На выставке встречаются отсылки к этому времени творения: они присутствуют в спортивных зарисовках Льва Бородулина («С вышки!», «Водный праздник», 1960), родственных героическим атлетам Лени Рифеншталь; в графичных производственных снимках («Рельсы Азовстали», Александр Абаза, 1972; «Самотлор. Буровики», Сергей Петрухин, 1968), в воодушевляющих кадрах из жизни науки («Двадцатый век», Александр Устинов, 1962). Однако среди общего массива фотографий подобные кадры встречаются редко: 60-е и 70-е стали временем, когда порядок, сменивший стихию и хаос, принёс с собой тягу к индивидуальному, когда место праздника заняла история – и на смену воспроизводства типического пришёл интерес к частностям. Фотографы повернулись к быту, материальным мелочам советской жизни («Куколка», Владимир Богданов, 1970-е), их непарадной, черновой стороне (дети с портфелями на головах, отлынивающие от учёбы («Прогульщики», Нина Свиридова, Дмитрий Воздвиженский, 1960-е); очередь рабочих к пивным автоматам («После смены», Александр Гращенков, 1978). Своё место рядом с героическими моментами покорения Севера заняли фотографии, на которых заснят заснеженный уютный московский двор («Школьный дворик», Юрий Абрамочкин, 1970-е) или огромные блестящие чёрные глаза девушки, целиком закутанной в меха («Зима», Иван Луньков, 1965). Типическое и героическое стало исчезать – одинокими смотрятся фотографии лётчиков и авиатехники в работах Василия Куняева – да и то, его интерес к теме можно объяснить профессией военного корреспондента. У большей же части репортёров чётко прослеживается интерес к новому и неординарному – причём этот поиск иногда может принимать самые гротескные формы: вплоть до портретов городских сумасшедших (снимки Александра Бородулина) или похожих на беспризорников мальчишек около разбросанных бутылок на Ленинских горах («Дети и бутылки», Микола Гнисюк, 1970-е) – отчётливые символы начала распада.
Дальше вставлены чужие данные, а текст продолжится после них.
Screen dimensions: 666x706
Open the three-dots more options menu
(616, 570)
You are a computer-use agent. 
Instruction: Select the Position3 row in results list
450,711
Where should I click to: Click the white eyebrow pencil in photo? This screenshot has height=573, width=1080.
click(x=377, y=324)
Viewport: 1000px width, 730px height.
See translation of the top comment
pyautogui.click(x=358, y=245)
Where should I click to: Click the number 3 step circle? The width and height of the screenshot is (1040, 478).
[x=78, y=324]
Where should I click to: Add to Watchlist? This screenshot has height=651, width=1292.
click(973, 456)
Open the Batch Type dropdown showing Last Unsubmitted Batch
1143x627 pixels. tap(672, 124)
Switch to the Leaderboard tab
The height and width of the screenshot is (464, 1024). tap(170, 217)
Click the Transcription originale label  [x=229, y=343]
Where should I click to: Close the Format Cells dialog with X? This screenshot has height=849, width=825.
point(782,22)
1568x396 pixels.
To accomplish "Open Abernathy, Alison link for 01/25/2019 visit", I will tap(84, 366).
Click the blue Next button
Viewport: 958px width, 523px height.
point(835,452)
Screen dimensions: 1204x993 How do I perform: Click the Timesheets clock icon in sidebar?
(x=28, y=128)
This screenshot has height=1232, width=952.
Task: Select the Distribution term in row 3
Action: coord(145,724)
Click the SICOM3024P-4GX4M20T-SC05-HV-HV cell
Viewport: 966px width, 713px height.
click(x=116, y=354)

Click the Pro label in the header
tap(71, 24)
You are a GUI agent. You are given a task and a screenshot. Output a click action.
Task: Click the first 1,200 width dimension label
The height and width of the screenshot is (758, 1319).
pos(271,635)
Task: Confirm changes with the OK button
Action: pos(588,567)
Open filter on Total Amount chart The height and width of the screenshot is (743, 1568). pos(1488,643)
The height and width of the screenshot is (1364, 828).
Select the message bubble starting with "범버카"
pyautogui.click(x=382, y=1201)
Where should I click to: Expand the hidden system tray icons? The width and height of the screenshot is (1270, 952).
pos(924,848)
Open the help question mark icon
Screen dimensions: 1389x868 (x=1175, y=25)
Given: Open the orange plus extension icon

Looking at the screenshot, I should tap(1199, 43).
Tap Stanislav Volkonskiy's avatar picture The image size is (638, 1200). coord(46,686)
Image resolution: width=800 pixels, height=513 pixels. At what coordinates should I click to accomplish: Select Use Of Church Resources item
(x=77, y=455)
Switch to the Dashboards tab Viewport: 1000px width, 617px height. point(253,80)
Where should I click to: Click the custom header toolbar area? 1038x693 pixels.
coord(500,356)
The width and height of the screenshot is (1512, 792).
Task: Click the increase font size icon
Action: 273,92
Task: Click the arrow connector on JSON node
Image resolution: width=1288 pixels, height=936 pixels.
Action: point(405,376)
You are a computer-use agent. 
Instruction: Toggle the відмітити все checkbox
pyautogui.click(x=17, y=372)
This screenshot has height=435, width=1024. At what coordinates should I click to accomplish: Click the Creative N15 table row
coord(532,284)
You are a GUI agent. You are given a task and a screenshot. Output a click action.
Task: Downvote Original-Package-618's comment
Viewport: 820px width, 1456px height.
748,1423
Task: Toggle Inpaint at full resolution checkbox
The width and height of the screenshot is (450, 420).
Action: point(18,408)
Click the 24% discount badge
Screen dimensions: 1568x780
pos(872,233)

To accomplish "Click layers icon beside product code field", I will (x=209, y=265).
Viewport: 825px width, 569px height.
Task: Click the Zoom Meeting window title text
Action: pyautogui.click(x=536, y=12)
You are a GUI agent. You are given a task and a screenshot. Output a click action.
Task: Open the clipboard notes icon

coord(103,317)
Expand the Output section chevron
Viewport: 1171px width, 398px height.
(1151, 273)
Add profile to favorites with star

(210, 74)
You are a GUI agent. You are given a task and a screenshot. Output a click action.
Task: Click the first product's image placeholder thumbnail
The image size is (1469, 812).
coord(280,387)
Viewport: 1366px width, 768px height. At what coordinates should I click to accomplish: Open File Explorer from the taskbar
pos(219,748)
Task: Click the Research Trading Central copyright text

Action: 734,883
Увы, приходится признавать: «великая эпоха» ко времени 60–70-х стала уходить. Космогонический экстаз завершился и сменился внимательной к деталям космологией, описанием и объяснением сложившегося мира, интересом к частному, отдельному – что неизбежно вело к постепенной дегероизации. Однако для любого, кто жил тогда, кто был строителем времени и ощущал идущие через себя токи истории – не важно, куда в итоге они были направлены, – те годы вряд ли покажутся пустыми: ведь молодость, когда бы она ни случилась, – прекрасное время!